真打ち・魔王剣カルタグラ――相手の魂を斬るという、恐るべき権能を備えし刃。
「貴様のいるべき場は此処ではない」
またも猛攻が殺到する。鮮やかに空中を回転し、往なしてゆくルシファー。
「苦しいであろう。悔しいであろう。最期に謳え。古より剣闘士(グラディウス)達の生血を吸い続けし我が刃を以て鎮めよう」
黒灰の刀身が彼の瞳と同じく、紫に煌めいた。魔王は敵影を真正面に見据え、地表を舐めるようにして超低空を滑ってゆく。鞭の如く撓る尾を、その悉くを掻い潜って――――
「――“Ubi spiritus est cantus est(魂が在る処、唄がある)” さあ、貴様の唄を聞かせろ……!」
紫電を纏った魔王剣を振り翳して、懐へ飛び込む。
「グラディウス・レクイエム」
技の名を詠唱し、横薙ぎに斬り払った。悪魔による魂喰いの伝承が具現化された奥義。如何に対象が屈強であろうと巨大であろうと、意思ある者、心までもは堅牢にすることは出来ない……故に――――
「……もう休め」
一撃必殺。
「……概念を消された対象は、存在を留められず現世より消え去る」
勢いのままに数回転して着地したルシファーの握るカルタグラからは、妖しげな輝きは溶けるかの如く薄らいでゆく。そして、竜の思念体も空気と一体化するように透けていった。消滅と言うよりは“解放”されたかの如く安らかに…………
カルタグラを解除した彼の双眸が藍色に戻る。
「うわぁあああご主人様ぁあああ……!」
「おい大丈夫かい。珍しい」
駆け寄る両悪魔。
「大事無い。此の身に一矢報いようと云うあの者の強き思念が、遠く及びもせぬ筈の俺に手傷を負わせるに至った」
冷静に述べると、気を失っているアザミを抱き起こす。
「……ふぇ?」
目を開けた彼女は、暫し呆然とルシファーの顔を見上げていたが、状況を把握すると赤面して目を逸らした。
「重荷は下りたか?」
目を伏せたまま、僅かにコクンと頷く。
「やはりお前は人間であったな。あの狂気の淵にあって我が言葉を忘れぬとは」
一瞬、嬉しそうな照れ笑いを浮かべたアザミであったが、間も無く顔を曇らせた。
「けが……大丈夫? ぼくのせいでこんな……」
「気に病むことでない。

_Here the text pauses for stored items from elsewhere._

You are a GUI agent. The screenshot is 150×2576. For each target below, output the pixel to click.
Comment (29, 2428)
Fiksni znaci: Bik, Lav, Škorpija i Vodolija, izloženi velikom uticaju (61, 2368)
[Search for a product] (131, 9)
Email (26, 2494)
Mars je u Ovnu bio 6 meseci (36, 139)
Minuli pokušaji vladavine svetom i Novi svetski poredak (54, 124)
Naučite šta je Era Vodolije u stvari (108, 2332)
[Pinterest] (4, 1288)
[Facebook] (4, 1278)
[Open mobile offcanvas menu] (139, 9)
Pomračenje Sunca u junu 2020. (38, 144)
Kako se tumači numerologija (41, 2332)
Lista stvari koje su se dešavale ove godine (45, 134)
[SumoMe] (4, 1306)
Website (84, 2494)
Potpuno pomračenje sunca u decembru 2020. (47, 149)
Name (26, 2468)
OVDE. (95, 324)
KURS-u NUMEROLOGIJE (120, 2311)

俺は死なずにお前を止める、目的は完遂した」
涙を拭うアザミ。
「おかしいな、なんでまた涙が…………」
「生きて戻ってこれたと実感したのだな」
遠巻きに見守るツェーザルが口にした。
「生きろアザミ。斯様に泣いたり笑ったりと人間らしく生き続けるが良い」
珍しく柔らかなルシファーの眼差し。少女は沈黙を挟むと、両頬を紅潮させて仰ぎ見る。